§ Requirements
Give the data from the line containing "Select the Command-line parameters cell" through the line containing "click(x=1019, y=337)", ends included, as a Markdown table with columns Row and Text, one row per line and blank lines skipped.

**** Dataset excerpts ****

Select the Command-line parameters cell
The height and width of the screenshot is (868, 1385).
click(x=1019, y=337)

****
**** Dataset excerpts ****

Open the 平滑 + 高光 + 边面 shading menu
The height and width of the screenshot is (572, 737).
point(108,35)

****

§ Output for this exercise
| Row | Text |
|---|---|
| 1 | Select the Command-line parameters cell |
| 2 | The height and width of the screenshot is (868, 1385). |
| 3 | click(x=1019, y=337) |